Until the line containing "Click the red stop" has been reproduced, keep reproducing each line of the material below exactly, starting with the first.

——

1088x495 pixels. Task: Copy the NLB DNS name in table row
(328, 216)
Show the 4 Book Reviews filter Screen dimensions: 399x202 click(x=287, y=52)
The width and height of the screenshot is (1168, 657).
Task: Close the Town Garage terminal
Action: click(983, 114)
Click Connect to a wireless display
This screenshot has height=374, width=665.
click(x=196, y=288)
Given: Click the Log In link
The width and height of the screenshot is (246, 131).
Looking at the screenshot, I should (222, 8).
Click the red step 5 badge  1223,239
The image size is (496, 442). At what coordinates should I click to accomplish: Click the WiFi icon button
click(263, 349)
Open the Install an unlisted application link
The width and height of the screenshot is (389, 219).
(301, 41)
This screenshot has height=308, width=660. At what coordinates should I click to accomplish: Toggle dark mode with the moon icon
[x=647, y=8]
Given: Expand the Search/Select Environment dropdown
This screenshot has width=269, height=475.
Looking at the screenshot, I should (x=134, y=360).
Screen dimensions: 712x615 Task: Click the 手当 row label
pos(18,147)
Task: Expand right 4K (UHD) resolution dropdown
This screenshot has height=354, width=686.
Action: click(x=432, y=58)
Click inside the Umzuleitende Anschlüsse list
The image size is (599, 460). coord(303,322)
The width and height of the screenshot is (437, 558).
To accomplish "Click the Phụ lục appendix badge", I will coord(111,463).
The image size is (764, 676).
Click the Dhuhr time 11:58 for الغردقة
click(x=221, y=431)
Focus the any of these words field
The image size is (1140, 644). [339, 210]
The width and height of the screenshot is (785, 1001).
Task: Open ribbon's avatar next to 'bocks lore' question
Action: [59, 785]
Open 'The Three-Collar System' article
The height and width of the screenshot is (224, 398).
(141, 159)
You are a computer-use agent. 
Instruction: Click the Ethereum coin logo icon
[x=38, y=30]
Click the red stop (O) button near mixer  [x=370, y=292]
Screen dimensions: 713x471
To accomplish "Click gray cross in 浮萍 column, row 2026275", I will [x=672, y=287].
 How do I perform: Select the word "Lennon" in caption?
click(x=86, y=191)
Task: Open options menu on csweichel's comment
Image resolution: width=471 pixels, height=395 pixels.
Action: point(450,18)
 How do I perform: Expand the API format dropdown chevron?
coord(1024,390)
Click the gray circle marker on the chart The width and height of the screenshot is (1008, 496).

——

▶ Your response
1088x495 pixels. Task: Copy the NLB DNS name in table row
(328, 216)
Show the 4 Book Reviews filter Screen dimensions: 399x202 click(x=287, y=52)
The width and height of the screenshot is (1168, 657).
Task: Close the Town Garage terminal
Action: click(983, 114)
Click Connect to a wireless display
This screenshot has height=374, width=665.
click(x=196, y=288)
Given: Click the Log In link
The width and height of the screenshot is (246, 131).
Looking at the screenshot, I should (222, 8).
Click the red step 5 badge  1223,239
The image size is (496, 442). At what coordinates should I click to accomplish: Click the WiFi icon button
click(263, 349)
Open the Install an unlisted application link
The width and height of the screenshot is (389, 219).
(301, 41)
This screenshot has height=308, width=660. At what coordinates should I click to accomplish: Toggle dark mode with the moon icon
[x=647, y=8]
Given: Expand the Search/Select Environment dropdown
This screenshot has width=269, height=475.
Looking at the screenshot, I should (x=134, y=360).
Screen dimensions: 712x615 Task: Click the 手当 row label
pos(18,147)
Task: Expand right 4K (UHD) resolution dropdown
This screenshot has height=354, width=686.
Action: click(x=432, y=58)
Click inside the Umzuleitende Anschlüsse list
The image size is (599, 460). coord(303,322)
The width and height of the screenshot is (437, 558).
To accomplish "Click the Phụ lục appendix badge", I will coord(111,463).
The image size is (764, 676).
Click the Dhuhr time 11:58 for الغردقة
click(x=221, y=431)
Focus the any of these words field
The image size is (1140, 644). [339, 210]
The width and height of the screenshot is (785, 1001).
Task: Open ribbon's avatar next to 'bocks lore' question
Action: [59, 785]
Open 'The Three-Collar System' article
The height and width of the screenshot is (224, 398).
(141, 159)
You are a computer-use agent. 
Instruction: Click the Ethereum coin logo icon
[x=38, y=30]
Click the red stop (O) button near mixer  [x=370, y=292]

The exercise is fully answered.